It was this time of year 23 years ago when I had my first symptoms of MS, Optical Neuritus.
I remember it really well, going to the doctors and they were thinking it was just some viral thing. Pain in my left eye and blurred vision. It gradually got worse, so I eventually went to the hospital. That started the loads of different tests over several months to try to find the problem.
I remember going up to Hull for Xmas, by that time my vision in my left eye was totally black! I remember it was freezing fog all the way up to Hull, so driving with only one eye was extremely challenging and a little bit scary.
We made it up there though, had a good family Xmas and got back home to Ipswich without any problems.
I remember when my eye was still quite bad and nobody knew what the problem was, being told by the optometrist that it was possible I would not get my vision back in my left eye. Luckily after some steroid treatment my vision came back to almost as it was before it started.
It wasn’t until the August of the following year, after the multitude of tests, that I was given the diagnosis of it being MS,
For the first 16 or 17 years my MS didn’t have a major effect on my life, it’s only when it changed from RRMS to Secondary Progressive MS that it started having a large impact on my life.

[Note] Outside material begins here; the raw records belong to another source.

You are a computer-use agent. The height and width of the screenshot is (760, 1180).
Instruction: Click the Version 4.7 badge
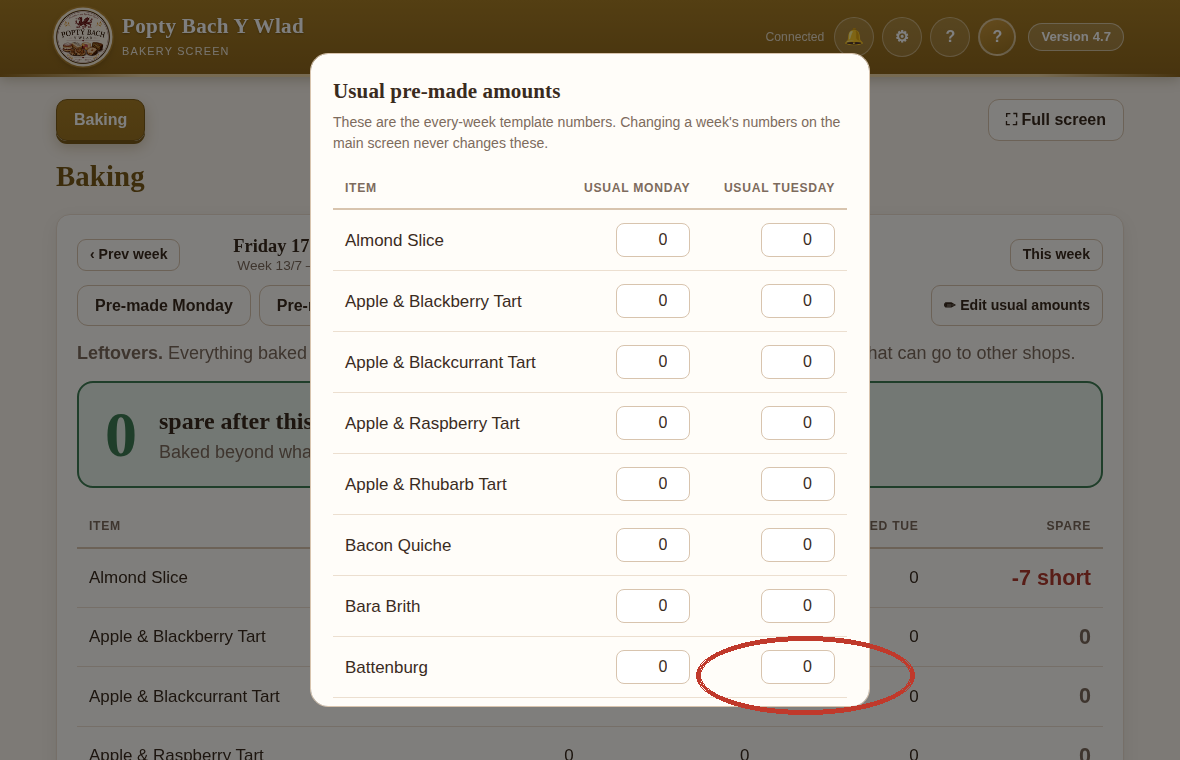click(1075, 37)
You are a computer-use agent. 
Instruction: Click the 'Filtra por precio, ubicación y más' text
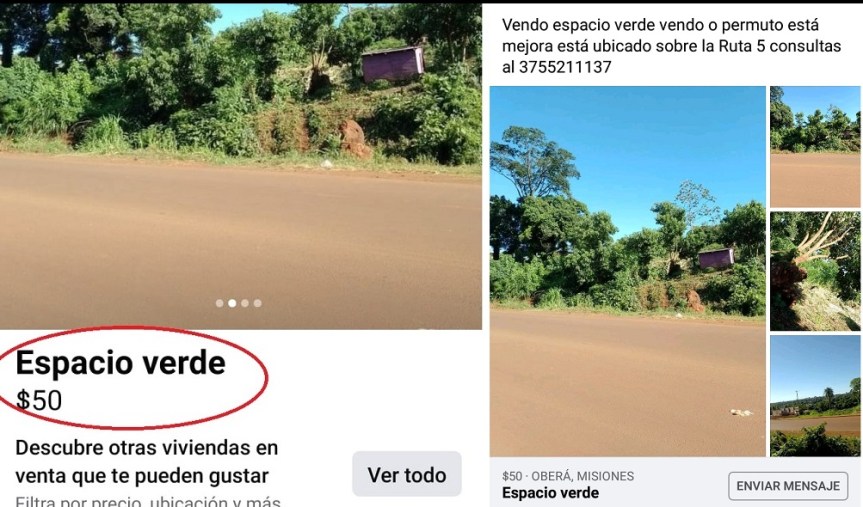click(x=148, y=501)
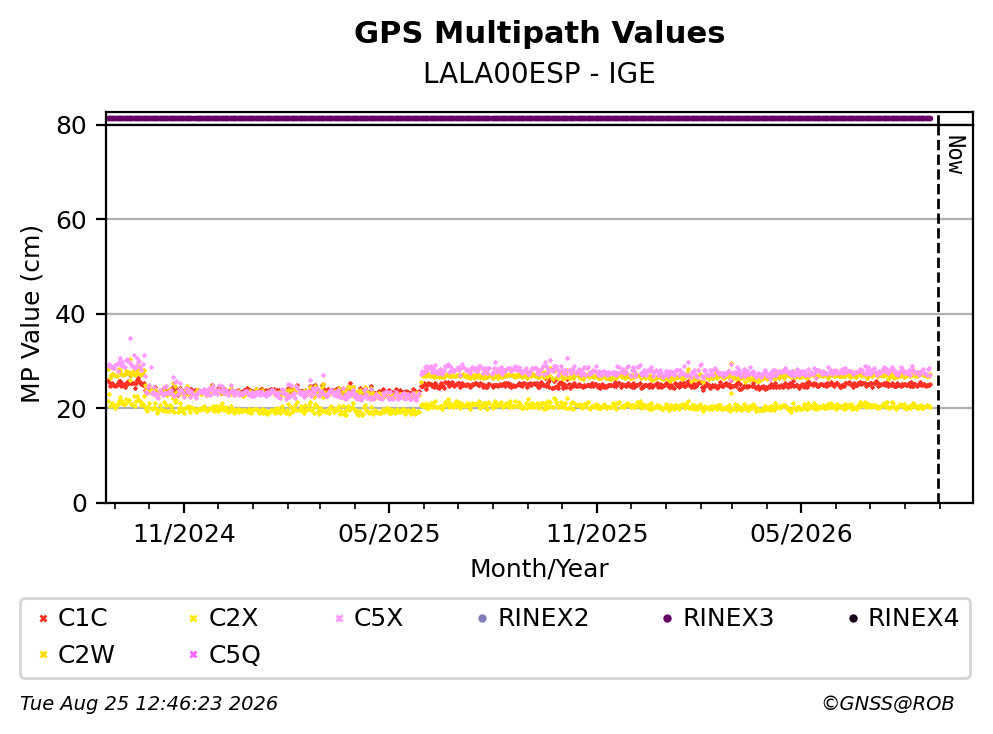
Task: Click the 05/2025 x-axis tick label
Action: 389,534
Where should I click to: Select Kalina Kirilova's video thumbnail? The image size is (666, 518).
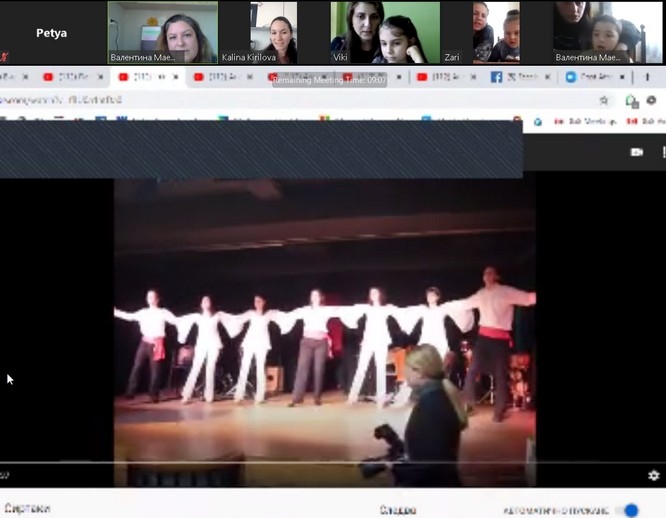point(273,33)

It is what it is! Yes it’s slowly getting worse, and yes I know that I can’t do anything to change that.
But I’ve had a fantastic life so far. And I will continue to live my life under my conditions, not the way MS expects me to be! I have the most supportive network of family and friends anyone could ever wish for. Most of all I have the most loving, hard working, understanding wife in the world ever! Who means absolutely everything to me, and is my main reason for existing and fighting this challenge with every fibre in my body. Which I will carry on doing for as long as there is breath in my body!
Anyway, enough for today. Keep fighting the fight and never give up.